Evaluation of the Dengue NS1 Ag Strip® for detection of dengue virus antigen in Aedes aegypti (Diptera: Culicidae).

Environmental Health Institute, National Environmental Agency, Singapore, Singapore.
Vector borne and zoonotic diseases (Larchmont, N.Y.) (Impact Factor: 2.53). 03/2011; 11(6):789-92. DOI: 10.1089/vbz.2010.0028
Source: PubMed

ABSTRACT Dengue fever is currently one of the most important mosquito-borne diseases that affect humans.
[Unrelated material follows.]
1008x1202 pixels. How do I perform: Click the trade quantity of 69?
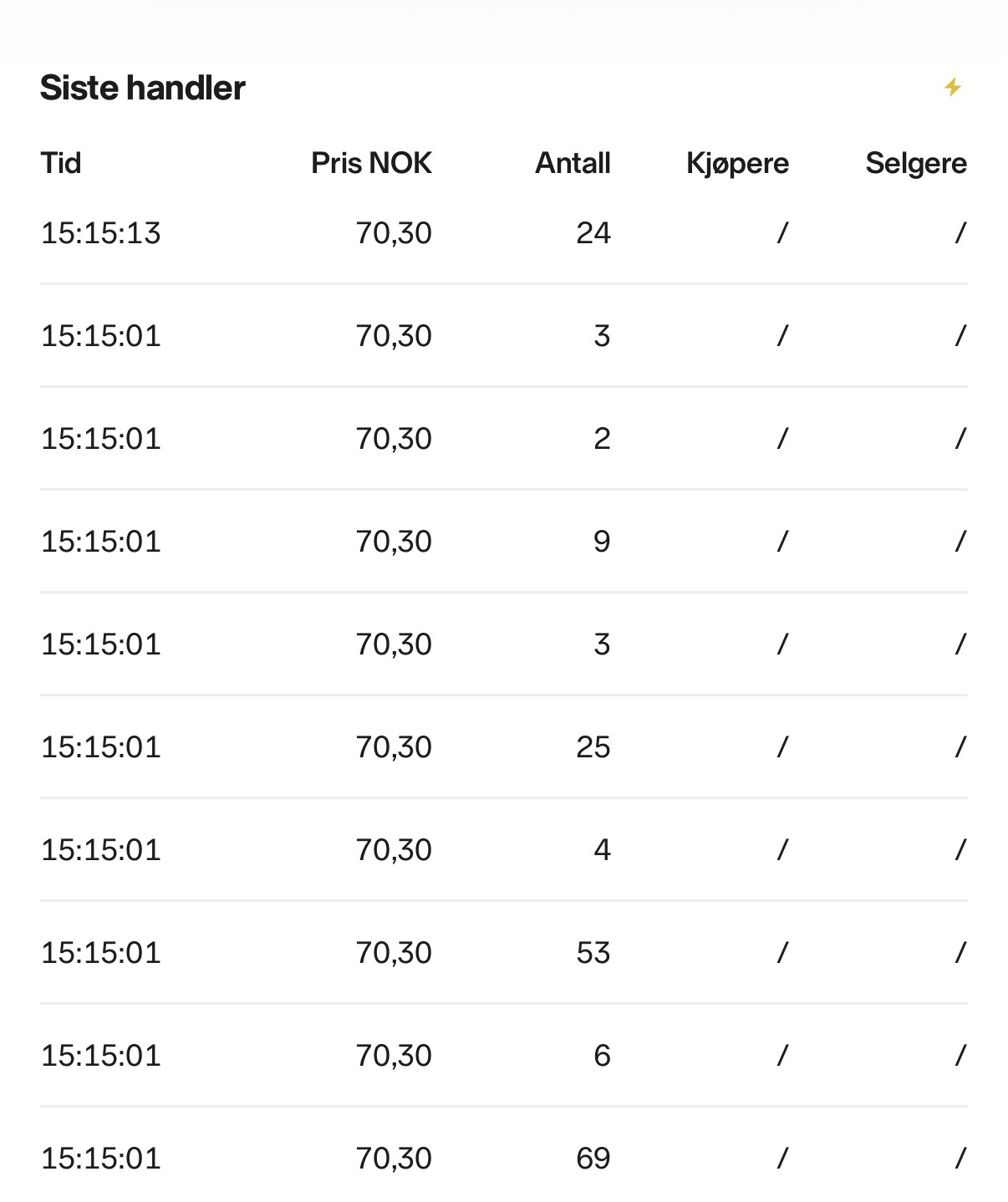pyautogui.click(x=593, y=1159)
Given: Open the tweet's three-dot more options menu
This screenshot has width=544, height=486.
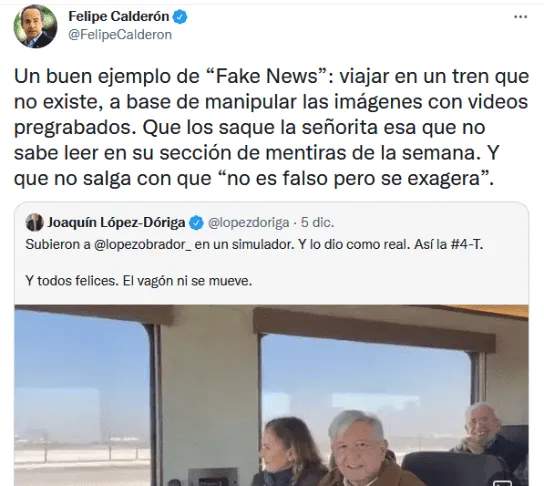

With neither vaccines nor treatment available, prevention of the disease relies heavily on surveillance and control of mosquito vectors. In the present study, we have evaluated and showed the potential use of the Dengue NS1 Ag Strip(®) for the detection of dengue virus (DENV) in Aedes aegypti. Initial results showed that the sensitivity of the test kit in detecting DENV in wild-caught mosquitoes is comparable to that of real-time reverse transcriptase-polymerase chain reaction. The detection of naturally infected Ae. aegypti with the NS1 rapid test kit in our dengue cluster investigation further illustrates its potential use for surveillance of DENV in wild mosquito populations. The kit can easily be used in a simple field station, and minimal training is required. The results can be obtained in less than an hour. Employment of the kit in the field could help guide mosquito control operations in the prioritization of resources in controlling the transmission of DENV. In this study the potential of the kit for field surveillance of infected dengue vectors, which are epidemiologically important, has been demonstrated.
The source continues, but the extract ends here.